Stoichiometry

Stoichiometry /stoi-kE-'a-m&-trE/ (from Greek stoicheion meaning element or principle, and metron measure) refers to the relative number of atoms of various elements found in a chemical substance and is often useful in characterizing a chemical reaction.

It rests upon the law of definite proportions (i.e., the law of constant composition) and the law of multiple proportions.

Stoichiometry is often used to balance chemical equations. For example, the two diatomic gases hydrogen and oxygen can combine to form a liquid, water, in an exothermic reaction, as described by Equation 1.

(1) H₂ + O₂ --> H₂O

Equation 1 does not depict the proper stoichiometry of the reaction—that is, it does not reflect the relative proportions of the reactants and products.

(2) 2 H₂ + O₂ --> 2 H₂O

Equation 2 does have proper stoichiometry and is therefore said to be a "balanced" equation, depicting the same number of atoms of each type on each side of the equation.

The term stoichiometry is also often used for the molar proportions of elements in stoichiometric compounds.
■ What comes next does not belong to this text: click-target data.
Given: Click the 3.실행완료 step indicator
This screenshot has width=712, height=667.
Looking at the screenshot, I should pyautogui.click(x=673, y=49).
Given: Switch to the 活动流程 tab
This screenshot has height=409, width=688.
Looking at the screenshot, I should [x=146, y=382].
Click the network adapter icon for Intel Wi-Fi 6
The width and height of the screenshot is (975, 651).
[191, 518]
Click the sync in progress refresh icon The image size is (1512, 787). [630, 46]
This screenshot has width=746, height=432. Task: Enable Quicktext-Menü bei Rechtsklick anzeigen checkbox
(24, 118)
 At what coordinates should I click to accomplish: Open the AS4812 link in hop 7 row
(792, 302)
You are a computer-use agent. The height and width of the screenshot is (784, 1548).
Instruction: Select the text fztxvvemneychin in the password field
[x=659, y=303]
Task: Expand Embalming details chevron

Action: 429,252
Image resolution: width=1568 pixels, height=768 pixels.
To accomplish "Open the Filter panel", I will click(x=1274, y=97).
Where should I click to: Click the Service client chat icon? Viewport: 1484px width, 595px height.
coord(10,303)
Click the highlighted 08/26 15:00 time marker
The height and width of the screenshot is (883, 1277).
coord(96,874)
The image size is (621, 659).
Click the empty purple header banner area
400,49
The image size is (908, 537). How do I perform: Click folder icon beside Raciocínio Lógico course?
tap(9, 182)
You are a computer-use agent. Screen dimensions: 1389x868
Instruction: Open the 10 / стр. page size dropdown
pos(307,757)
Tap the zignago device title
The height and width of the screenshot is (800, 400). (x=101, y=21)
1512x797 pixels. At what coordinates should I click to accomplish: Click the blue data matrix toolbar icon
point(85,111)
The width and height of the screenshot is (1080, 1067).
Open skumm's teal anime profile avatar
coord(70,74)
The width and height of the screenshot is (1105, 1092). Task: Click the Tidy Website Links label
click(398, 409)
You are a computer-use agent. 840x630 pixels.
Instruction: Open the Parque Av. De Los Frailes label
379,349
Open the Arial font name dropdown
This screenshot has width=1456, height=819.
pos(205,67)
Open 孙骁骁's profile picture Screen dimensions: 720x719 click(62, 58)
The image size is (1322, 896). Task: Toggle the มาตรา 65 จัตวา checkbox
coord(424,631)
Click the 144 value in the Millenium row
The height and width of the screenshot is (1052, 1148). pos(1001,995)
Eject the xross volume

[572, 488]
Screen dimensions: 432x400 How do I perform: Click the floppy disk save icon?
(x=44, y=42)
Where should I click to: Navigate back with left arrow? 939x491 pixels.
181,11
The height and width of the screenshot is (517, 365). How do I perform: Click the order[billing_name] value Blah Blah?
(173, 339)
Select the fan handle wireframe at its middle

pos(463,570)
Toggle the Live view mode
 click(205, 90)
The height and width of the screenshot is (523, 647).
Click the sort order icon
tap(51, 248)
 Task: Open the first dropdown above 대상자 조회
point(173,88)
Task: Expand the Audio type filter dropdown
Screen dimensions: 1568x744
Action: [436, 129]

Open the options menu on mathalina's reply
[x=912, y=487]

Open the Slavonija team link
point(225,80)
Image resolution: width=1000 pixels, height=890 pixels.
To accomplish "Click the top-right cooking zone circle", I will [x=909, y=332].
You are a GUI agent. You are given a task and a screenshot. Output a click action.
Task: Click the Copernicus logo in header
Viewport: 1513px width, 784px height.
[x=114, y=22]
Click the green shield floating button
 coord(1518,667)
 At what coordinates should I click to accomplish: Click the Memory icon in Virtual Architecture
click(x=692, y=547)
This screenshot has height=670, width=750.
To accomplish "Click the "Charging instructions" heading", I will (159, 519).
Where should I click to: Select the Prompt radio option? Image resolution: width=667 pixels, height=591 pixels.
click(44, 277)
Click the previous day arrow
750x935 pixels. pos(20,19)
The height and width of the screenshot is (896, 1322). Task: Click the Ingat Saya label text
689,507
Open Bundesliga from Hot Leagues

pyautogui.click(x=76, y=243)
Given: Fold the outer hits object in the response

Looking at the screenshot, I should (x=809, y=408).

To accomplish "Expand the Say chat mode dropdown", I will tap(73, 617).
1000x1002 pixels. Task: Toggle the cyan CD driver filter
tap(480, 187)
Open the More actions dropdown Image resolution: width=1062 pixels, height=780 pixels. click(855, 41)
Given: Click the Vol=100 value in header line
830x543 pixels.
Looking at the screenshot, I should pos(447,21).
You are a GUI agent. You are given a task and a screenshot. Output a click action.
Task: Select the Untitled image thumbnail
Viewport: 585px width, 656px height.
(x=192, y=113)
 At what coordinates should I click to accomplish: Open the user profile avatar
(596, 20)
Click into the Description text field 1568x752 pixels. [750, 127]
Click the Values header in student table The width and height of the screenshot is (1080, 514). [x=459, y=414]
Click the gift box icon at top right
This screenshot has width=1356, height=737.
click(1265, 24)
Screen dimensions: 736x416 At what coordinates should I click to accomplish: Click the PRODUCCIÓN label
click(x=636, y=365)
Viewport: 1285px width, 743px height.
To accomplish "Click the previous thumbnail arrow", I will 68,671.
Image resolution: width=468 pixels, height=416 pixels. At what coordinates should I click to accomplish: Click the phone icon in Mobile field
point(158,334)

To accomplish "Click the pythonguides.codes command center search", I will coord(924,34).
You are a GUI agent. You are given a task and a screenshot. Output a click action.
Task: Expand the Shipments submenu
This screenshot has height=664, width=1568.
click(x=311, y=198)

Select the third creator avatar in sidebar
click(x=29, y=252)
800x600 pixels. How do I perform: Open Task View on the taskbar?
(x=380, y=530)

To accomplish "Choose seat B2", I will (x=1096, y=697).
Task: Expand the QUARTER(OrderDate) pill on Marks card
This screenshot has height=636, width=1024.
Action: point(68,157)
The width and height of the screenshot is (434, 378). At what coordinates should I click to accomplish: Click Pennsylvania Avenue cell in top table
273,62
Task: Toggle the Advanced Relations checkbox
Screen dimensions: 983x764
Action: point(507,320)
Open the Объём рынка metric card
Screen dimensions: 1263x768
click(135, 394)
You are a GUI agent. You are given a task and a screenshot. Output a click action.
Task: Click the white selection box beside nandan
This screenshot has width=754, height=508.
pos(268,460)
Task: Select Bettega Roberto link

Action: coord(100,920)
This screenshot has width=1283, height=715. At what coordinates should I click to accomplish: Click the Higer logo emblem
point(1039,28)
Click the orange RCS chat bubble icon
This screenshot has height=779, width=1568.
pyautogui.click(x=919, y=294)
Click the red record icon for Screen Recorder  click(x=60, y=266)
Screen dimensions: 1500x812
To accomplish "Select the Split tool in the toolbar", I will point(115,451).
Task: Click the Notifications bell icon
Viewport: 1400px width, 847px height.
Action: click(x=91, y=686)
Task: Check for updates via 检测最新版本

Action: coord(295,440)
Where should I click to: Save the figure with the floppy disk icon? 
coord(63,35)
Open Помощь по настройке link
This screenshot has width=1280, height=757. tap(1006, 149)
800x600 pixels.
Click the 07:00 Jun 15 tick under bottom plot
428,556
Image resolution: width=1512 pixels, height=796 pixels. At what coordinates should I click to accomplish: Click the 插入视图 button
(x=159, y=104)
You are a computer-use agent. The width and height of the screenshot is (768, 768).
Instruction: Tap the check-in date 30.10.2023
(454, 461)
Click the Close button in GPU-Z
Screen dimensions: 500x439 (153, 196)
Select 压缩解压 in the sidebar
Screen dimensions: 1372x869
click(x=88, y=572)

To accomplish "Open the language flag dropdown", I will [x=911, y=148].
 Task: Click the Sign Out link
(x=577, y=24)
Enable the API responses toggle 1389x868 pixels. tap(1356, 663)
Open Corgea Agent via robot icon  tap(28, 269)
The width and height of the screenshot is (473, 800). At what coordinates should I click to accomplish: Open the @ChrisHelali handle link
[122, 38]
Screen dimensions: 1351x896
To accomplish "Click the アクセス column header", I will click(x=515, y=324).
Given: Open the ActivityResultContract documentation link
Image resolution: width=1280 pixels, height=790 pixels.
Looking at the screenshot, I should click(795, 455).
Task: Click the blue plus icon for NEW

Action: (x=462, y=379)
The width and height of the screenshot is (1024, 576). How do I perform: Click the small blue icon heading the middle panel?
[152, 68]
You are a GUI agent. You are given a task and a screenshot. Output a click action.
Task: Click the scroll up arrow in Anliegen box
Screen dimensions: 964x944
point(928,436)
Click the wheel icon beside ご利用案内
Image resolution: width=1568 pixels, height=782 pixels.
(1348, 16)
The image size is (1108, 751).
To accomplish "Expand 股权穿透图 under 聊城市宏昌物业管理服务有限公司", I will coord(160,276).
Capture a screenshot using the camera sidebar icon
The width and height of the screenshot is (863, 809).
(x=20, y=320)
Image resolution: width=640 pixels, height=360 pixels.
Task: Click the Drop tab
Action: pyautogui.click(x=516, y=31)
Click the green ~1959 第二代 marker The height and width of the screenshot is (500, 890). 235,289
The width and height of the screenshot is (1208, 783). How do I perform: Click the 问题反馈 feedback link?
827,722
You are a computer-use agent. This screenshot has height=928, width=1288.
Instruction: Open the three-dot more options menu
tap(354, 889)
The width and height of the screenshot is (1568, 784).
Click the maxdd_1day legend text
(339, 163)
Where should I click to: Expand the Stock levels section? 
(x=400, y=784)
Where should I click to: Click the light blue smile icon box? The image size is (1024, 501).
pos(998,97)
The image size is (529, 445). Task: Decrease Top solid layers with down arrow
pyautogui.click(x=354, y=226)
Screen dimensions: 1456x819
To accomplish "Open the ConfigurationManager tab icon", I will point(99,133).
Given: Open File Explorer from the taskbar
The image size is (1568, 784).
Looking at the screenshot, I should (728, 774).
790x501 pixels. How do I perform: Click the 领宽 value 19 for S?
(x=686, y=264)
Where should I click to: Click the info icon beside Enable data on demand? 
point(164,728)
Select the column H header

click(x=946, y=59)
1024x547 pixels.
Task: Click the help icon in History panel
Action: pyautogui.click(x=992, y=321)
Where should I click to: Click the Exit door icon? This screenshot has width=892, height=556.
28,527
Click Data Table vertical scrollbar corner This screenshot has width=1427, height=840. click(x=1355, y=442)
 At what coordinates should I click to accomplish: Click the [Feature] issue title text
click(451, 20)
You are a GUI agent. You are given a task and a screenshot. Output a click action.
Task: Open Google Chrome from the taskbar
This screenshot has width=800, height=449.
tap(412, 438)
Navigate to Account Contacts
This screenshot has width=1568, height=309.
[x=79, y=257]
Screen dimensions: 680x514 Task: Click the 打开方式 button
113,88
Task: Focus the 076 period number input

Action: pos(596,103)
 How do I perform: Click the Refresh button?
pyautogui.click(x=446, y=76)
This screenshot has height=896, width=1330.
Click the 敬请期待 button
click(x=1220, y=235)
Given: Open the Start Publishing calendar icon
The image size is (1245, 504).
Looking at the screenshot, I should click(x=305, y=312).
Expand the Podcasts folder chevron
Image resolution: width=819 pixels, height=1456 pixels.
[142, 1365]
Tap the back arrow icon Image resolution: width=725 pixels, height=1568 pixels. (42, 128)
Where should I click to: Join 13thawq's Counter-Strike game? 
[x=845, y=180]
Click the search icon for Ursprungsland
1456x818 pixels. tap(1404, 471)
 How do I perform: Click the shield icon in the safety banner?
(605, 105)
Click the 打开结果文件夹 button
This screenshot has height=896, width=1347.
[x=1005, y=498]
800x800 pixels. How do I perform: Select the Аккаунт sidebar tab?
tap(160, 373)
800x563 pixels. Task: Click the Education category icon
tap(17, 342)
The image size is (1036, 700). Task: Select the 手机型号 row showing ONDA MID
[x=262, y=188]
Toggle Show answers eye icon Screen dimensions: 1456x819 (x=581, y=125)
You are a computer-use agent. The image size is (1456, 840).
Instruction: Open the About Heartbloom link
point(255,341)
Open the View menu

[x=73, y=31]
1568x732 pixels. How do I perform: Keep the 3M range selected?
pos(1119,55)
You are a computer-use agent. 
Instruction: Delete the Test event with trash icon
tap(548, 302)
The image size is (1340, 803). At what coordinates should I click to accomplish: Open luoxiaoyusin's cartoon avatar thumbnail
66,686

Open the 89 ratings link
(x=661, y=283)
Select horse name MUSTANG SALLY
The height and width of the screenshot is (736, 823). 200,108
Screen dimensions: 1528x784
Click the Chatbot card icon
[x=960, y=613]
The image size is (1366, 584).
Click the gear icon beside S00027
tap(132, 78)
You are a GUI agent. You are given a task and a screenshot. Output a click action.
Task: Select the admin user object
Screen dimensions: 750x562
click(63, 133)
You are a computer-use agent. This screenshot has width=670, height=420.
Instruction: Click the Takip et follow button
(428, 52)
For example, the stoichiometry of hydrogen and oxygen in H₂O is 2:1. In stoichiometric compounds, the molar proportions are whole numbers (that is what the law of multiple proportions is about).

Compounds for which the molar proportions are not whole numbers are called nonstoichiometric compounds. Such compounds can be produced by sputtering in a plasma. They are not in chemical equilibrium.

Solids that actually are a mixture of very small crystallites of compounds of different stoichiometry also have been loosely called nonstoichiometric compounds. This is incorrect and probably due to the difficulty in observing the very small crystallites. If a solid was misinterpreted as homogeneous, it was consequently misinterpreted as nonstoichiometric.